*** Selected passage

Feast of the Seven Fishes (& other holiday tales)

December 2013 | view this story as a .pdf

Local inspirations add sparkle and spice to international
holiday traditions in Maine.

By Claire Z. Cramer

Hungry_EyeChristmas Eve is by far, without exception, our single busiest day of the year,” says Nick Alfiero at Portland’s Harbor Fish Market. “It’s crazy. We have people directing traffic; in the past, we’ve hired policemen outside.”

I Mean, Who’s Counting?

The feast of the seven fishes is an Italian Christmas Eve tradition, but at Harbor Fish it’s more a point of departure. “It’s not a rule, but it’s a Catholic tradition not to eat meat on Christmas Eve. Growing up, my mother might treat us to baccalà (salt cod), soak it for three days, and make a salad. Or, she might stuff calamari or serve it with red sauce and linguine. We always had fresh eel–even my Irish wife developed a taste for it. Then we started to branch out with baked stuffed shrimp and clams casino, but it was never strictly seven.”

******

# Requirement 1
Reproduce the records verbatim, everything from the line containing "Remove egg cartons with the X icon" down to the end of the records, both ends included. Leave the pictures out of your answer.

*** Material provided

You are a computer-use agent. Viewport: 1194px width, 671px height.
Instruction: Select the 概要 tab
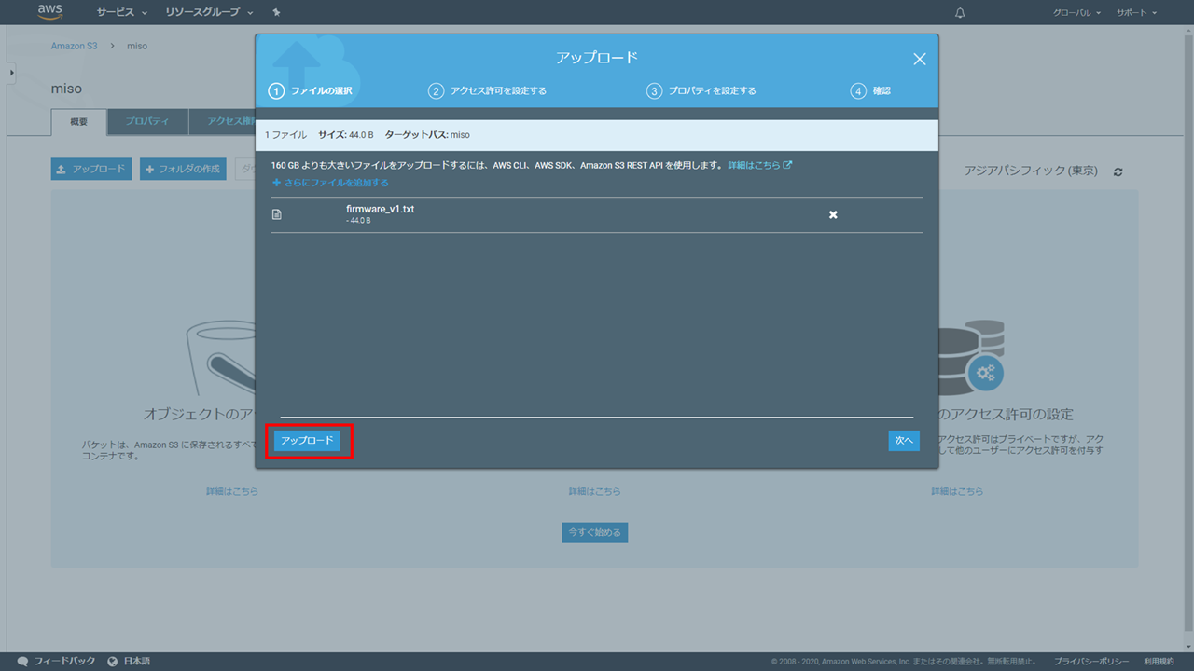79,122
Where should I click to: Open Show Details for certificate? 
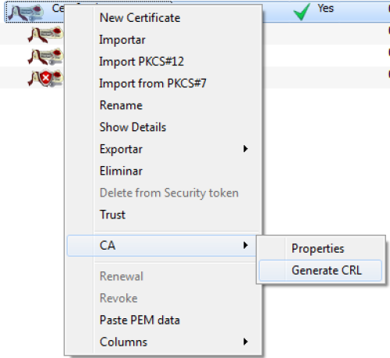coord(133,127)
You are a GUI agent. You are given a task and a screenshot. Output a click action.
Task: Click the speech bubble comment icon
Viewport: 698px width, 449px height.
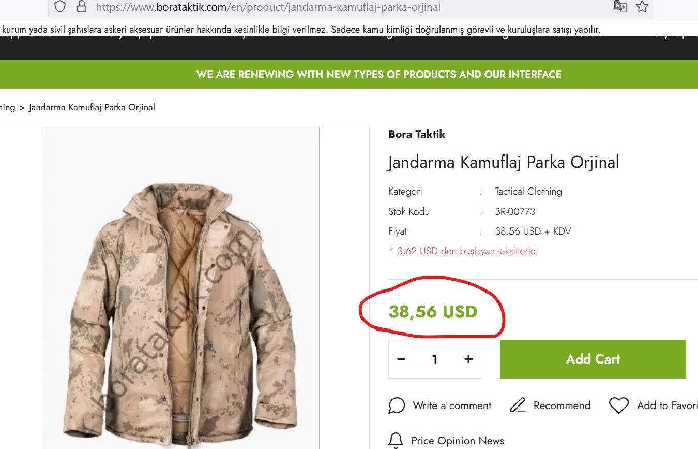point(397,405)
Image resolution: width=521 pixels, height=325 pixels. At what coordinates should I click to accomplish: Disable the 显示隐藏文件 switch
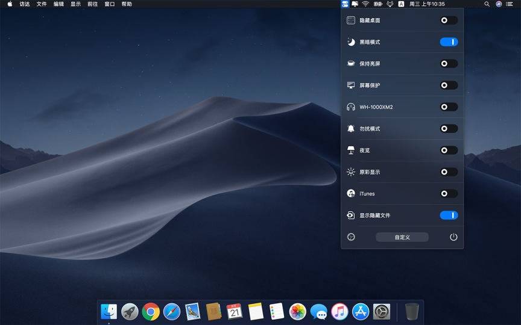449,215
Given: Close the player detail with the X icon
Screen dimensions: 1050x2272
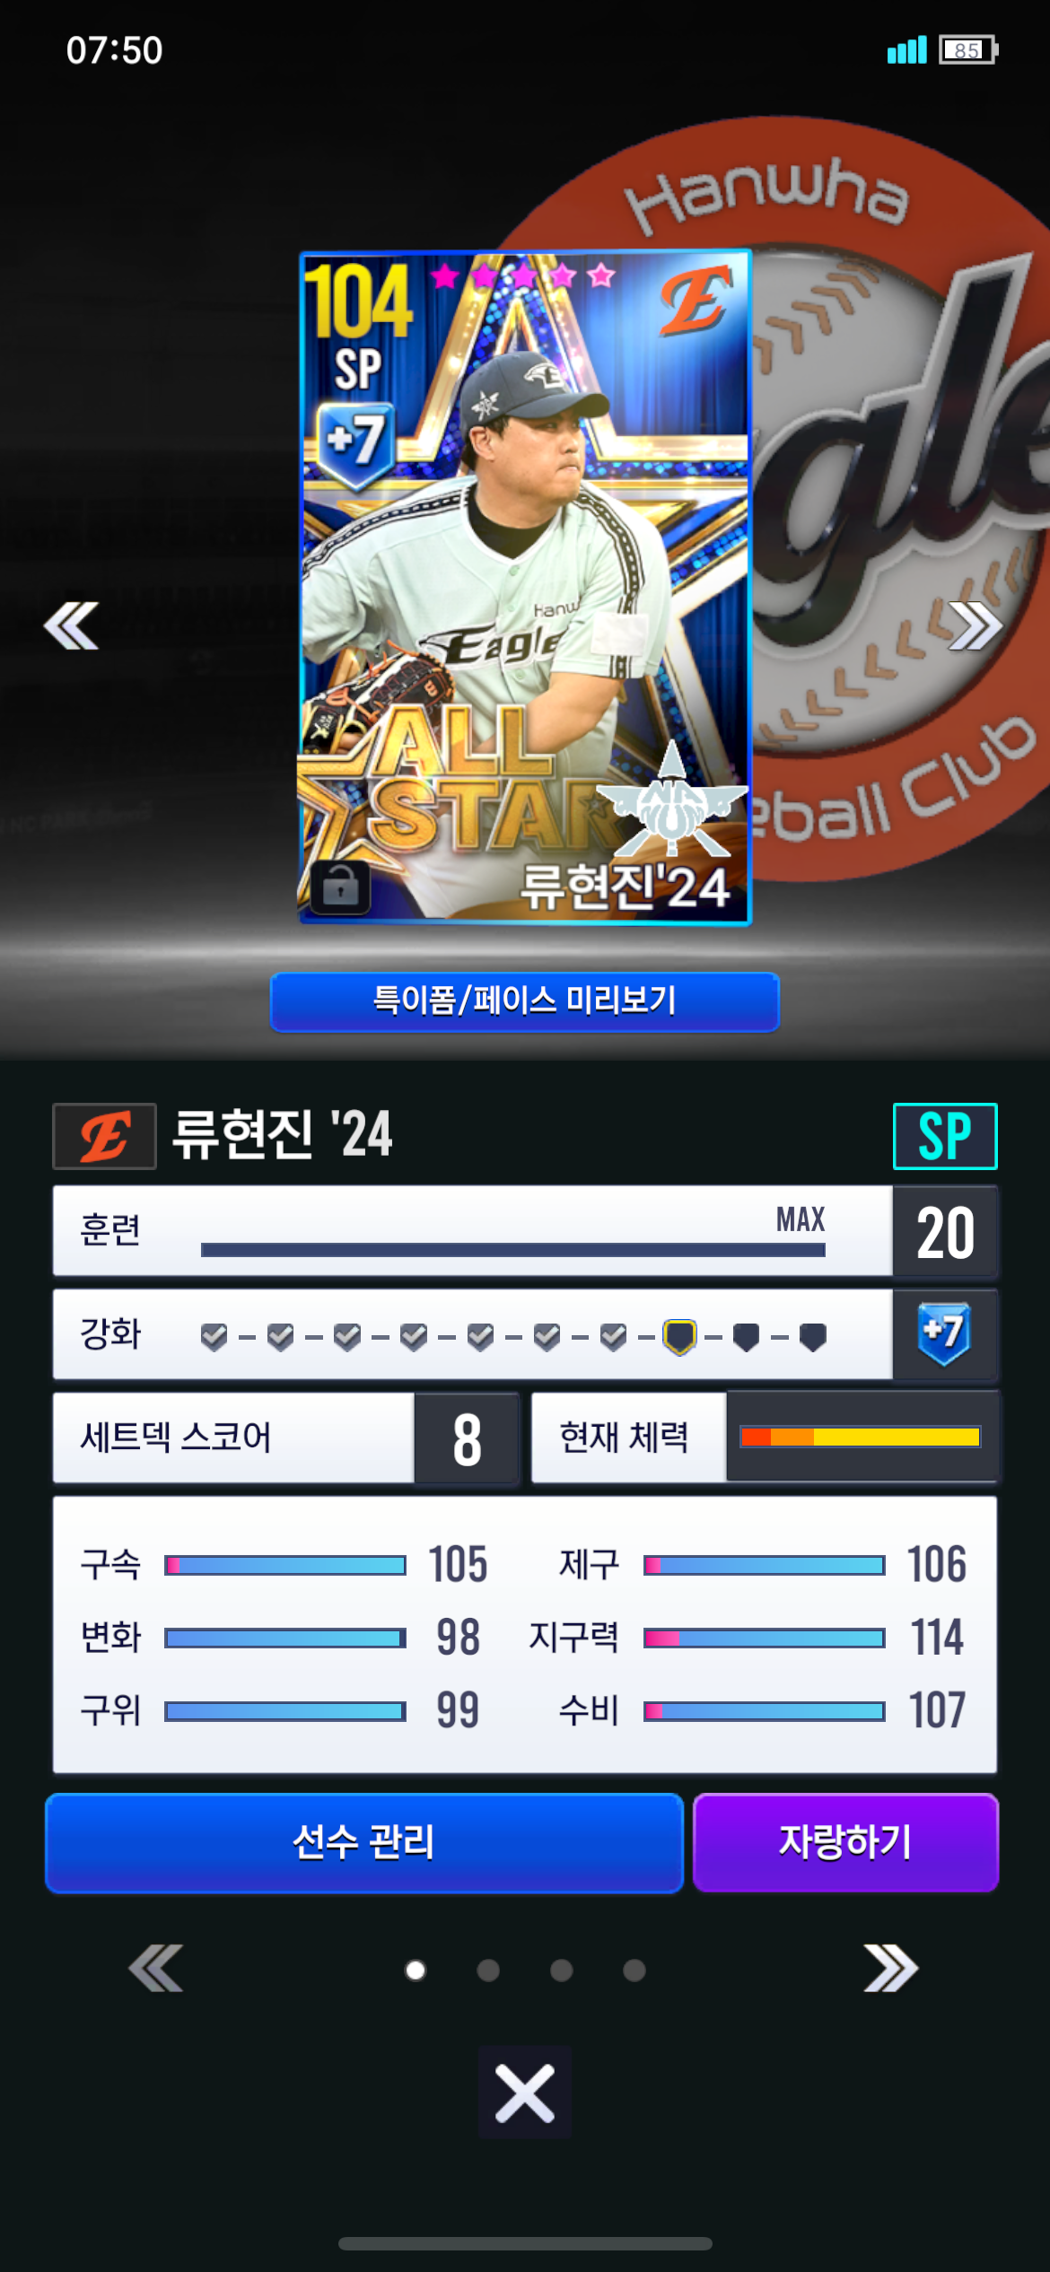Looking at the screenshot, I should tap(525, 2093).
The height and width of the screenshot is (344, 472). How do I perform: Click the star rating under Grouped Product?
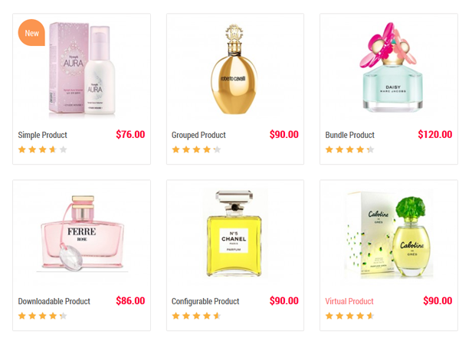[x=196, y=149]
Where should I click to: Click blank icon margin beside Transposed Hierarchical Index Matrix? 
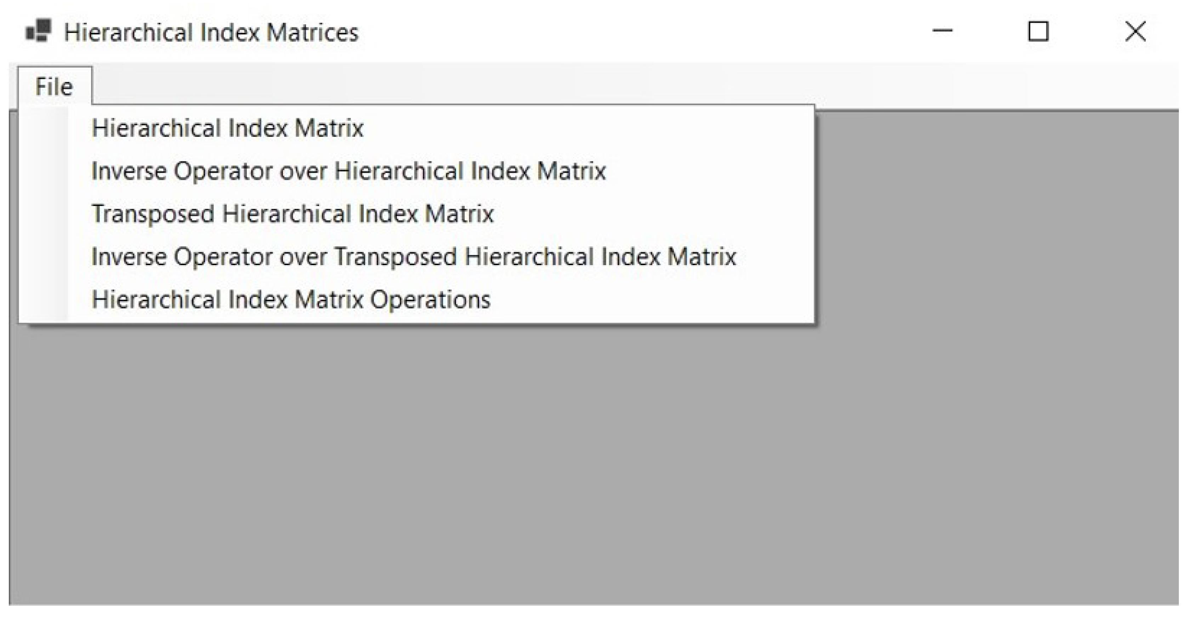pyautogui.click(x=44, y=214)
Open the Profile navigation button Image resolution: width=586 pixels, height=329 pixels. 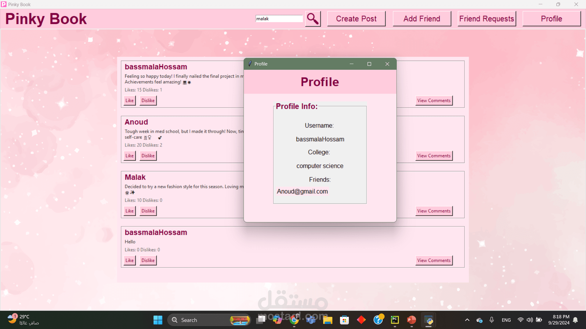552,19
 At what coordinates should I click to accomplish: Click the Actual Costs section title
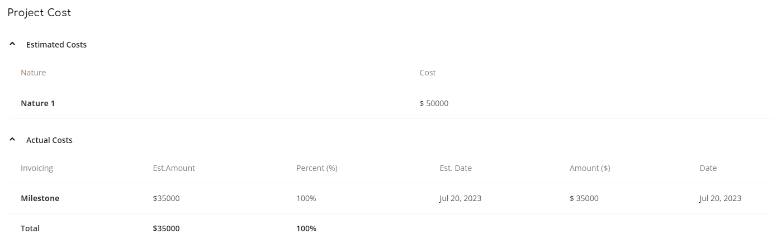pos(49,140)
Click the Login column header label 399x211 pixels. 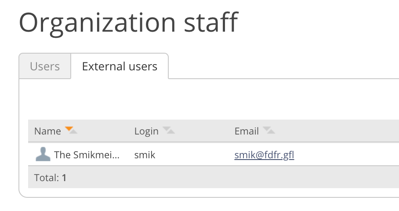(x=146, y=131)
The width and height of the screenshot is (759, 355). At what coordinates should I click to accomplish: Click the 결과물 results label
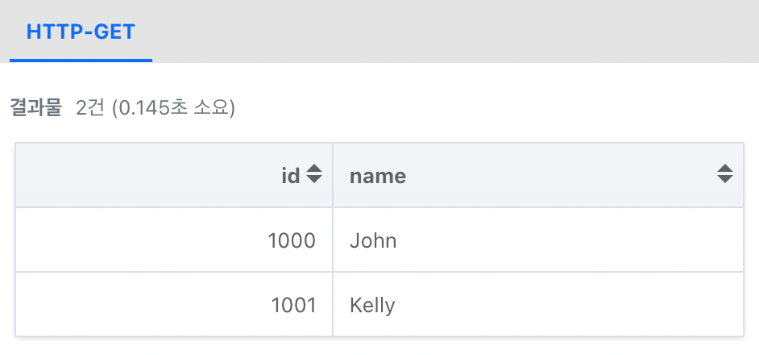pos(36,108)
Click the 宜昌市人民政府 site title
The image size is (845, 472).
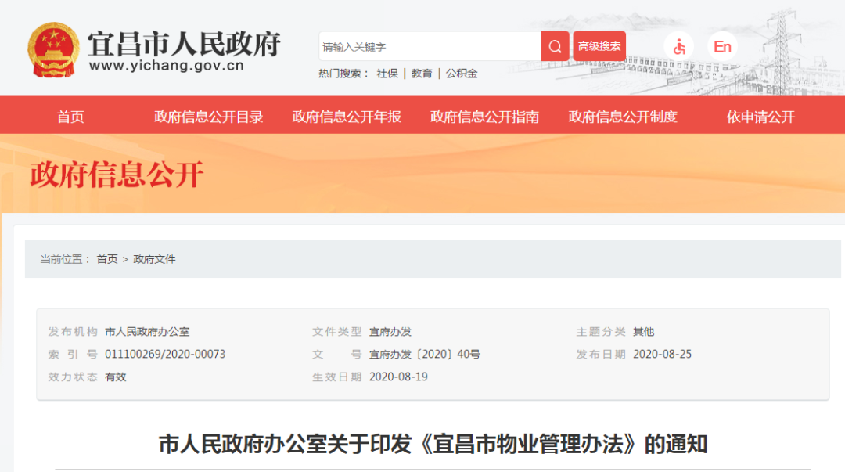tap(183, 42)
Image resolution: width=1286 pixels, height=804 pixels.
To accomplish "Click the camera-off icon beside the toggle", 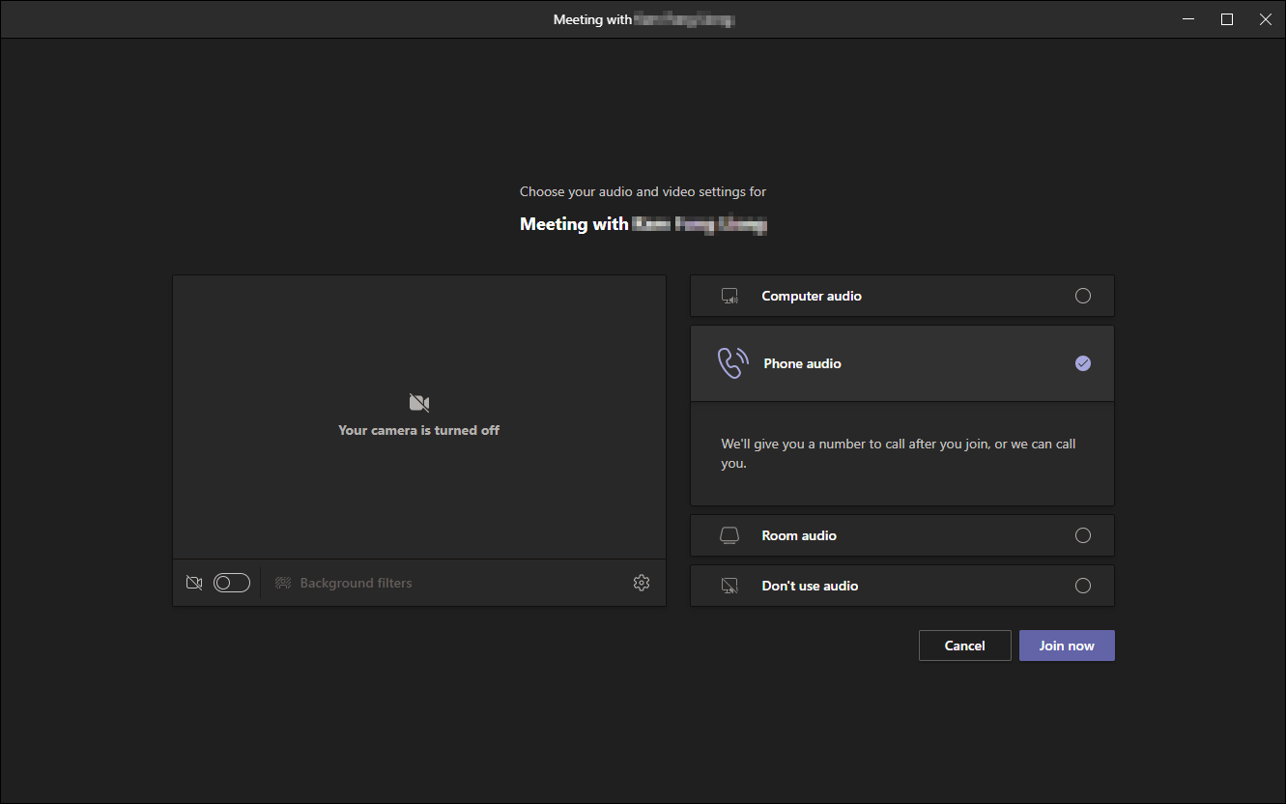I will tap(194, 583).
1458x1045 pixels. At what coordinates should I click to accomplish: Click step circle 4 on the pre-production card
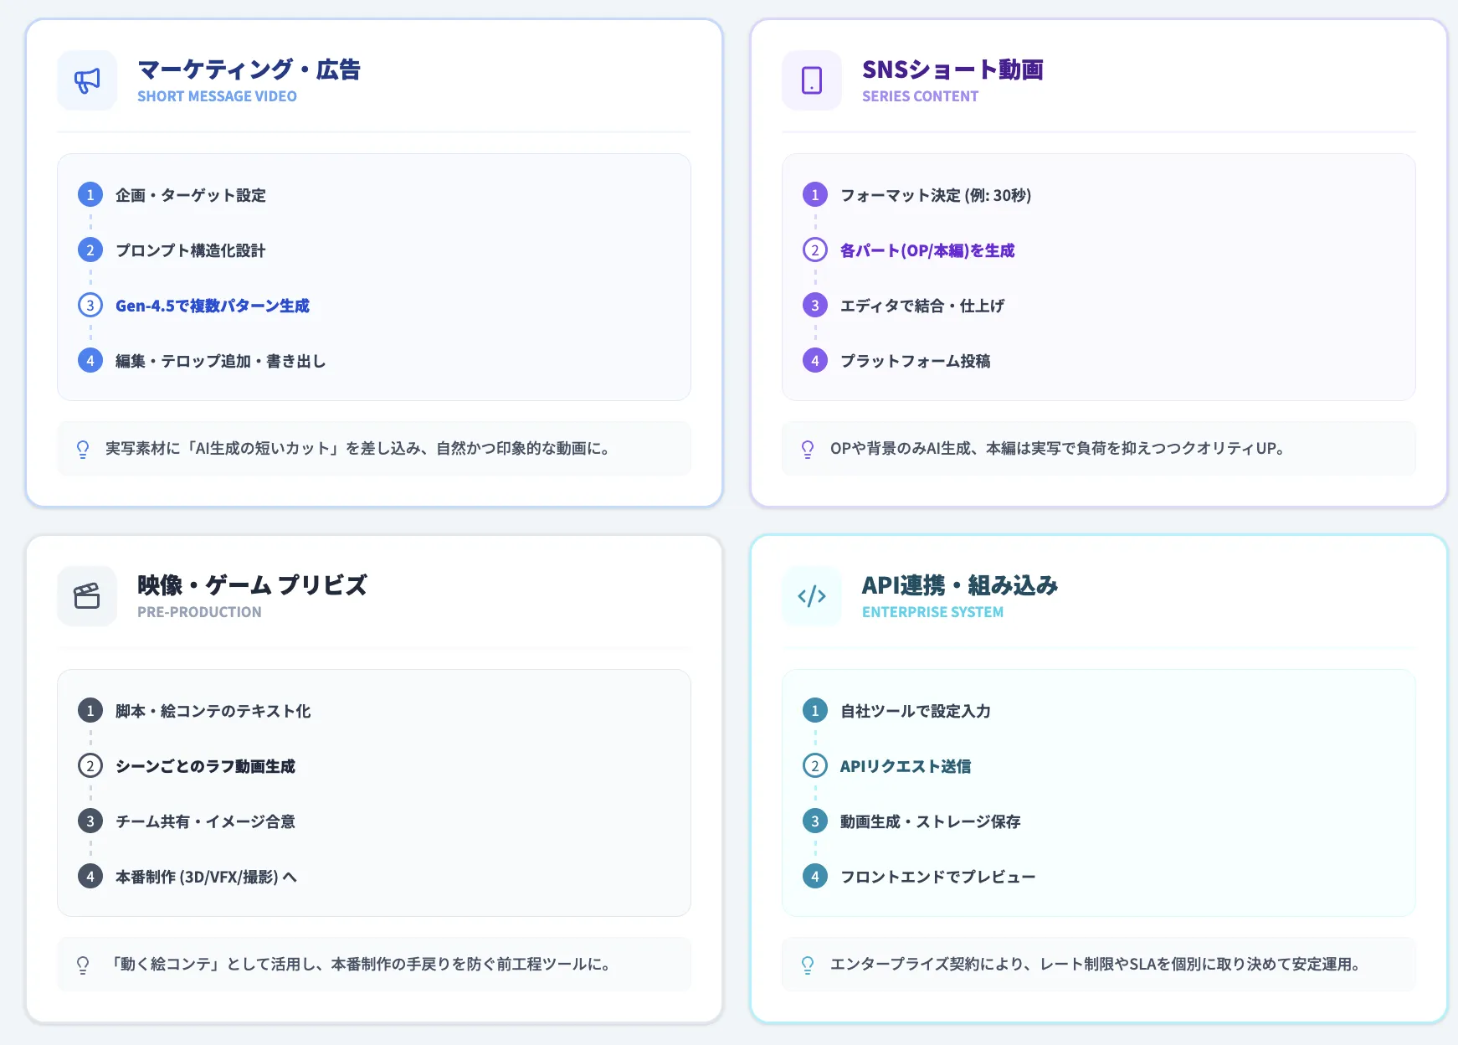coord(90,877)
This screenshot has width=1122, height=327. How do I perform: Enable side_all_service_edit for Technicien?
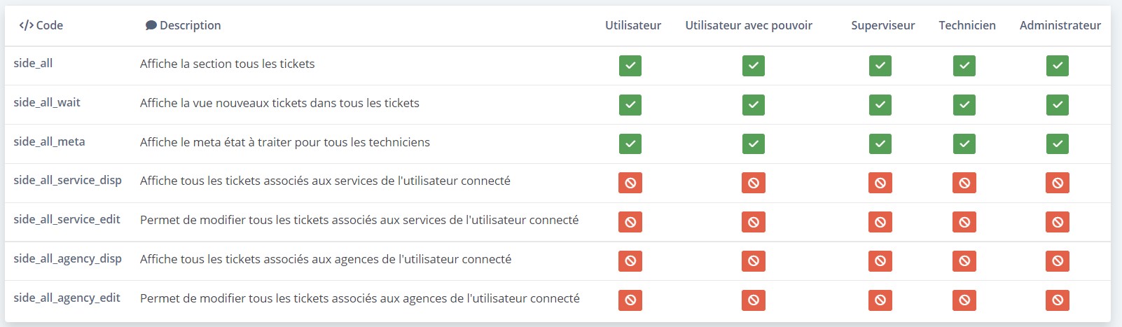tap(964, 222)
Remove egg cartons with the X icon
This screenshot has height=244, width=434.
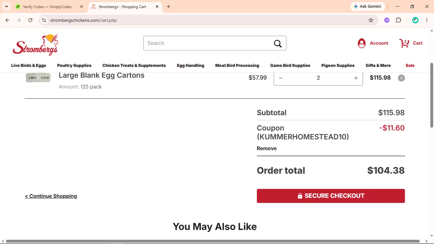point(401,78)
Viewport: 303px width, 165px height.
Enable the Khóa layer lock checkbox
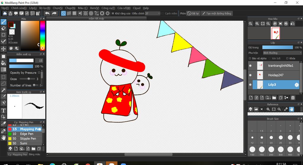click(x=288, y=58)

******

# Requirement 2
Which kinds of seafood are named in the Feast of the Seven Fishes article? List them all.

# Written reply 1
Remove egg cartons with the X icon
This screenshot has height=244, width=434.
point(401,78)
Viewport: 303px width, 165px height.
Enable the Khóa layer lock checkbox
click(x=288, y=58)

# Written reply 2
- Baccalà (salt cod)
- Calamari
- Eel
- Shrimp
- Clams